EXERCISE BRIEF:
Drop every image, then reproduce the data exactly as given.

DATA FOR PROCESSING:
....

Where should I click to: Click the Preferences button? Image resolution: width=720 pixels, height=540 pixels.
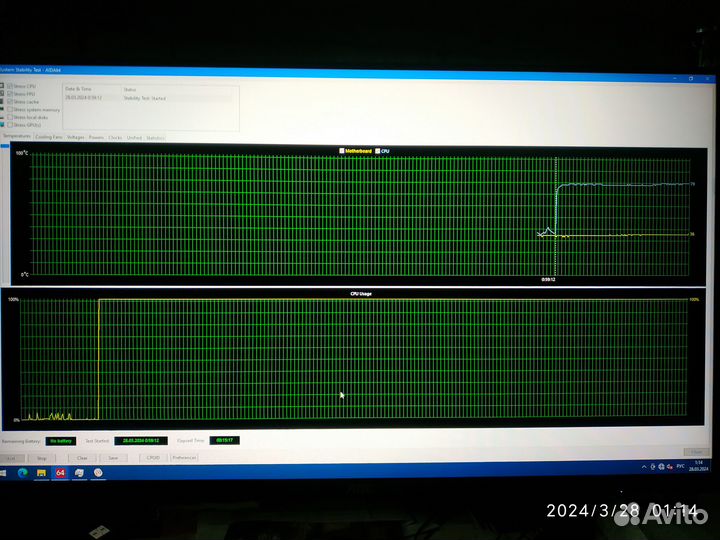click(x=184, y=457)
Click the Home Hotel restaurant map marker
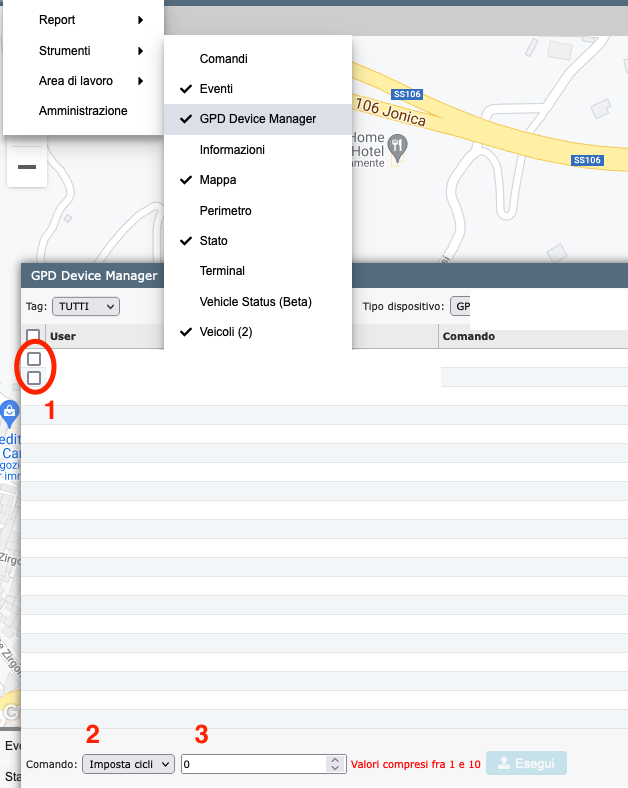628x788 pixels. coord(399,147)
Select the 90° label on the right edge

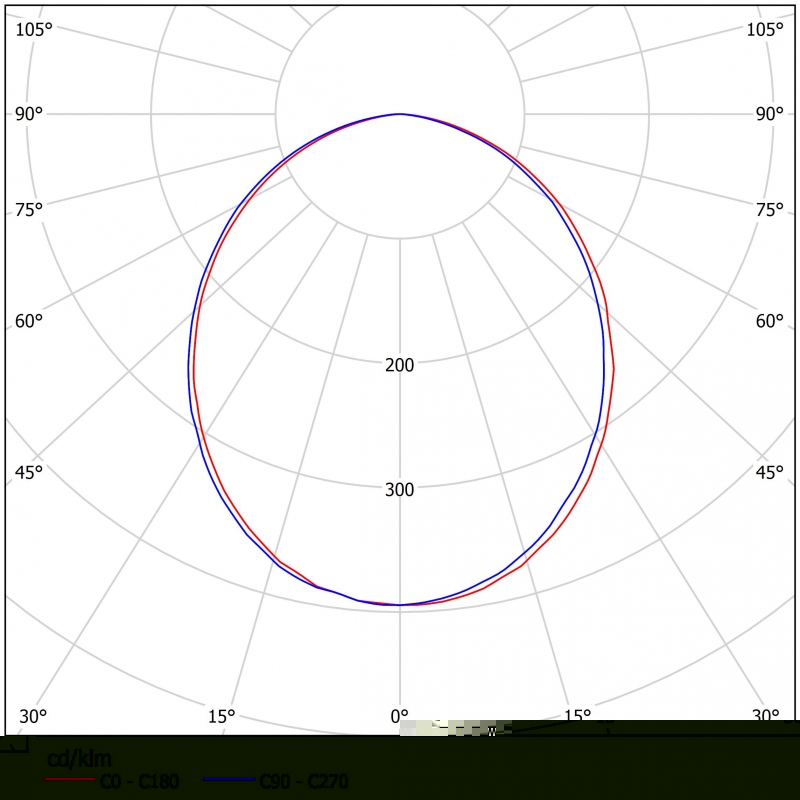pyautogui.click(x=769, y=114)
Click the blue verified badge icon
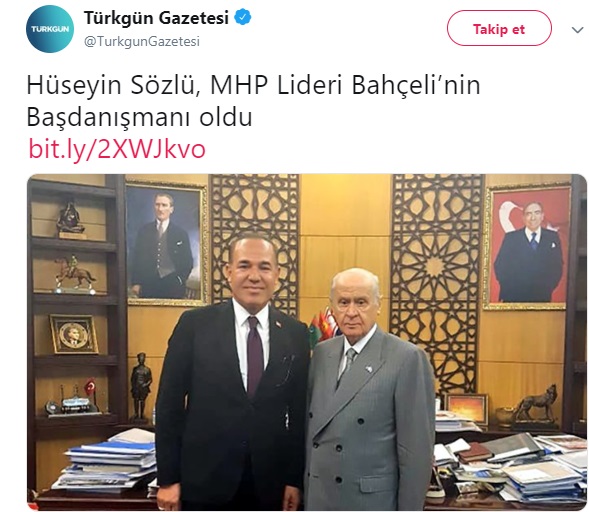The width and height of the screenshot is (589, 512). click(243, 18)
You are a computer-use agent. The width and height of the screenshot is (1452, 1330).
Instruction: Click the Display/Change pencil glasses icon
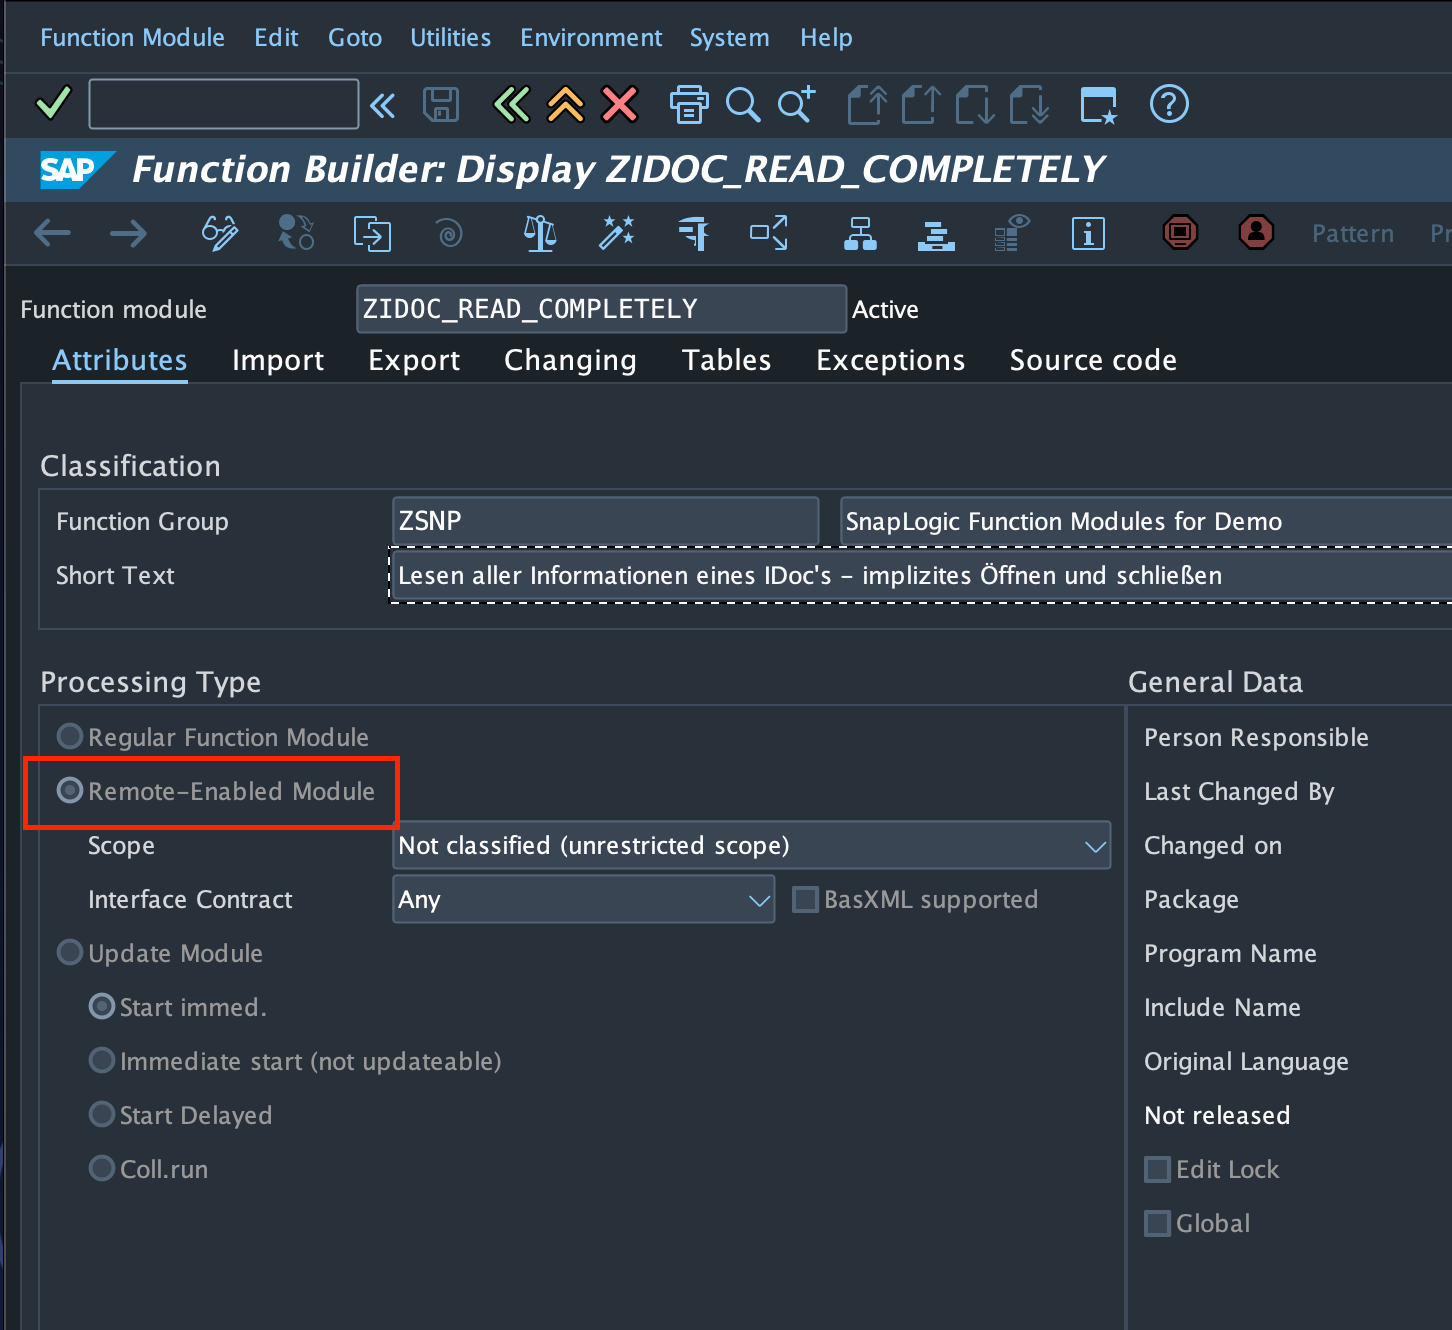pyautogui.click(x=220, y=233)
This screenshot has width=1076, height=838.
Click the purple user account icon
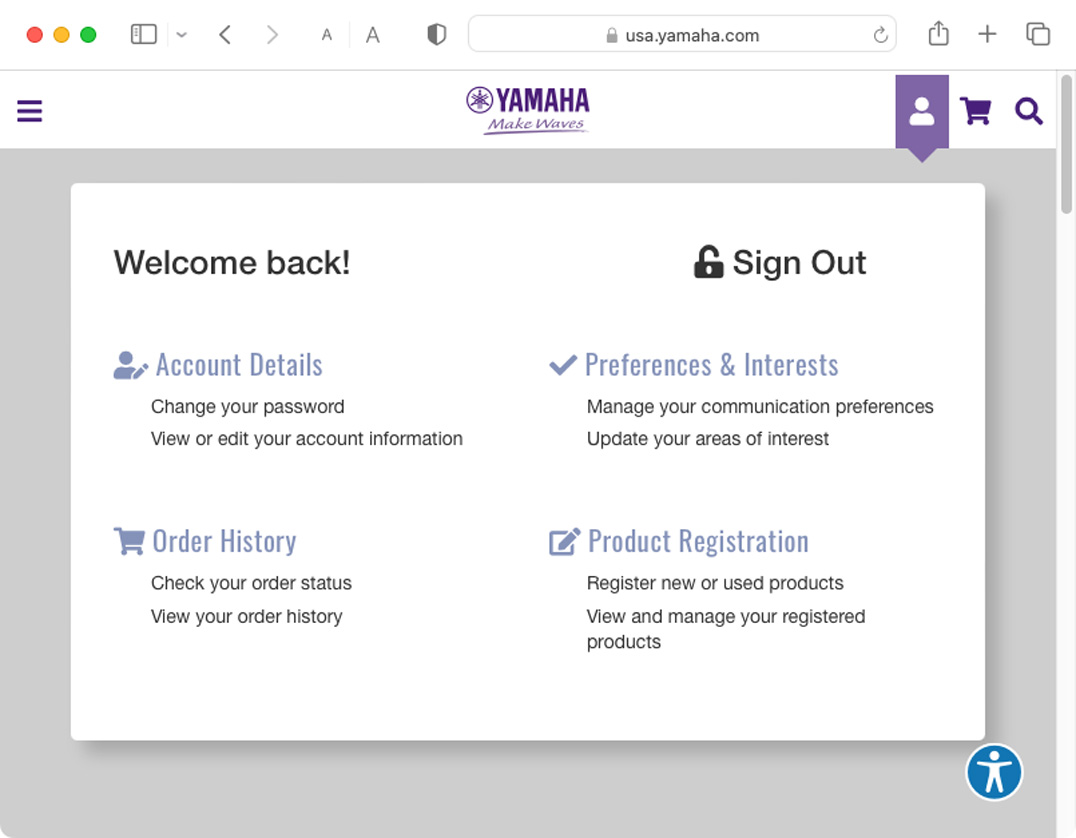[921, 111]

....

ANSWER TO THIS EXERCISE:
Where should I click to: Click the Preferences button? Image resolution: width=720 pixels, height=540 pixels.
click(x=184, y=457)
Click the Home Hotel restaurant map marker
628x788 pixels. coord(399,147)
Select the 90° label on the right edge

pyautogui.click(x=769, y=114)
Click the blue verified badge icon
The width and height of the screenshot is (589, 512). click(243, 18)
You are a computer-use agent. The width and height of the screenshot is (1452, 1330).
Instruction: Click the Display/Change pencil glasses icon
pyautogui.click(x=220, y=233)
This screenshot has width=1076, height=838.
Click the purple user account icon
[921, 111]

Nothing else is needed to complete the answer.